**Document extract:**
Wolf will play No. 3 seed Patrick Kypson, who defeated No. 15 seed William Howells 6-3, 6-2.
Kypson and Wolf last met in the back draw of of the Kalamazoo 16s last year, with Wolf winning 6-4, 6-3.
"He beat me pretty easily, in straight sets, but I'm playing pretty well right now," said the 15-year-old, who is just returning to competition after a ruptured appendix kept him in the hospital for 12 days in June. "If he plays well, he's going to win, if I play well, I'm going to win and if we both play really well, it's going to be a good match."
Kypson mostly scouts his opponents himself.
"Pretty much everyone here, I know exactly how they play, everything they do well, everything they don't do too well," said Kypson, who trains both at home and with the USTA in Boca Raton. "I just like watching tennis so I pick a lot up off from that."

**Instructions:**
(1) According to the tennis match report, where does Kypson train?
(2) Extend the tennis match report with a few sentences that pick up after its final line.

**Dataset entries:**
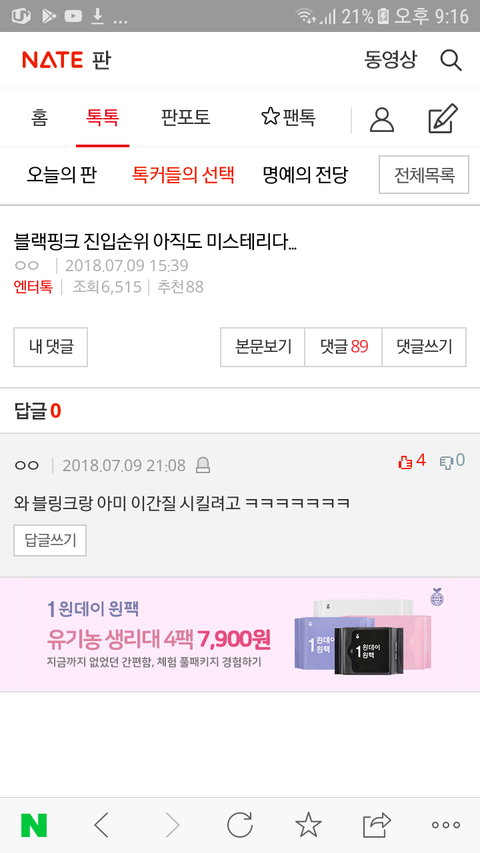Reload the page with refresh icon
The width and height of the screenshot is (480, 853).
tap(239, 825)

---

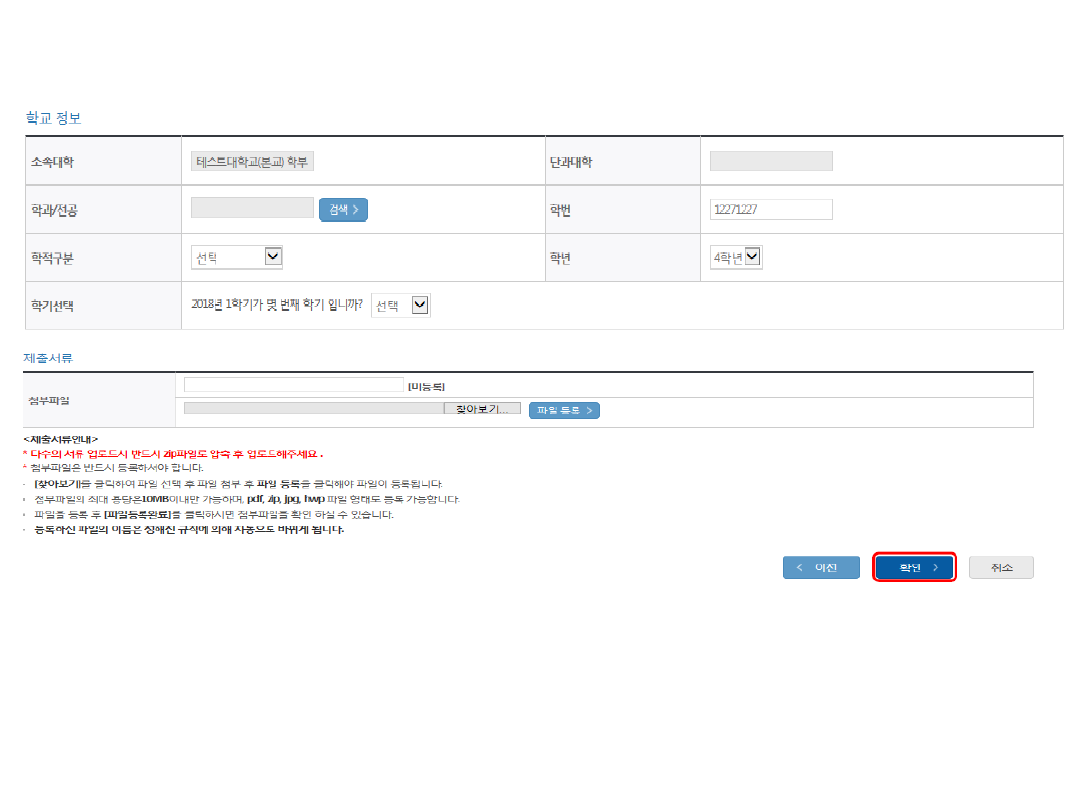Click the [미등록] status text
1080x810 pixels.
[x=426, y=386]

---

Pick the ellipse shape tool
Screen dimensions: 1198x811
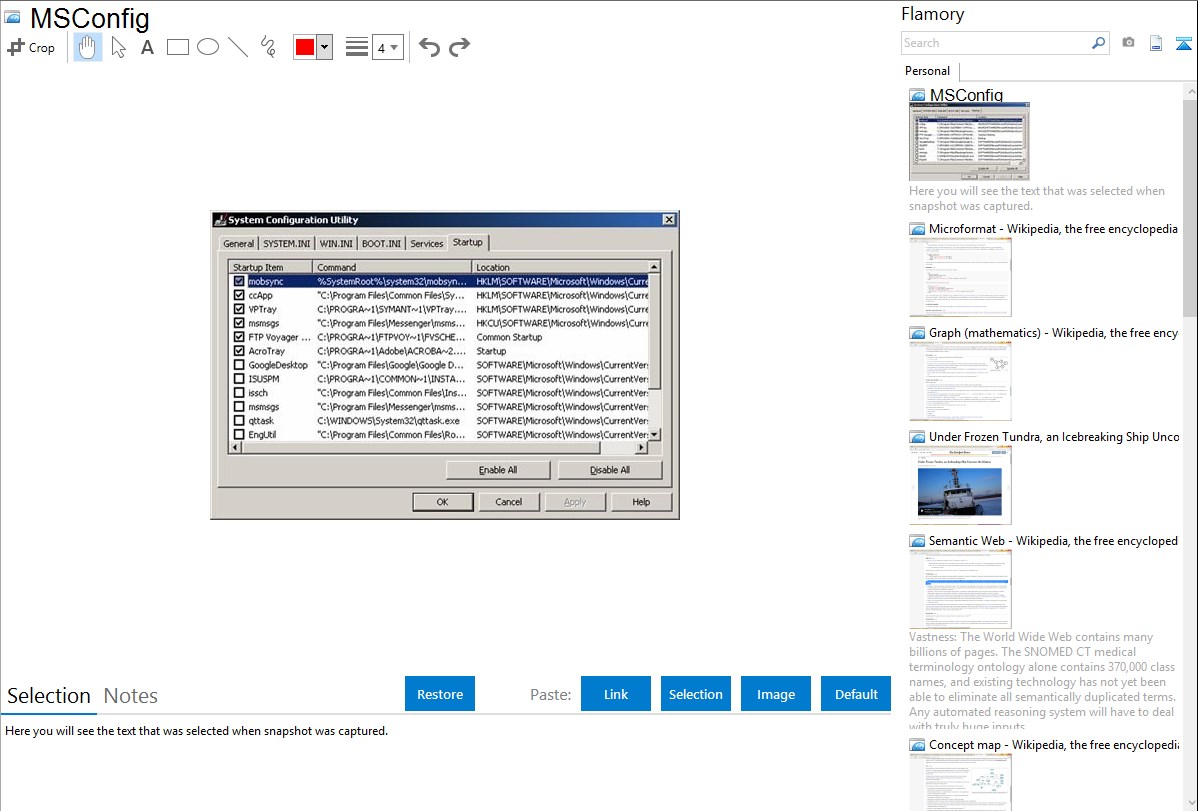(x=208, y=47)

**Expected results:**
(1) At home and with the USTA in Boca Raton.

(2)
As for Wolf, Kypson has gotten advice from his father and his coach Chris Cloer, as well as his own observations.
"He's really solid from the ground, really good when you put the ball in his strike zone," said Kypson, who, like Tommy Paul, is from Greenville, North Carolina. "But I think once you get him on the defense, that's how I'll play most of the match. It's going to be hard, because he starts out the point pretty solid, a good serve and when you put it in play, he goes for it, so I'm going to have to mix up the paces, try to get him on the defense. If I can do that, I can play a good match."
Friday's quarterfinals will decide the semifinalists in the bottom half of both draws. No. 2 seed Taylor Fritz will play No. 5 seed Michael Mmoh and No. 3 seed Stefan Kozlov faces No. 12 seed Eduardo Nava in the 18s. In the 16s, No. 5 seed Sean Sculley will meet No. 4 seed Alexandre Rotsaert and No. 8 seed Kyrylo Tsygura will play No. 16 seed Jason Lui.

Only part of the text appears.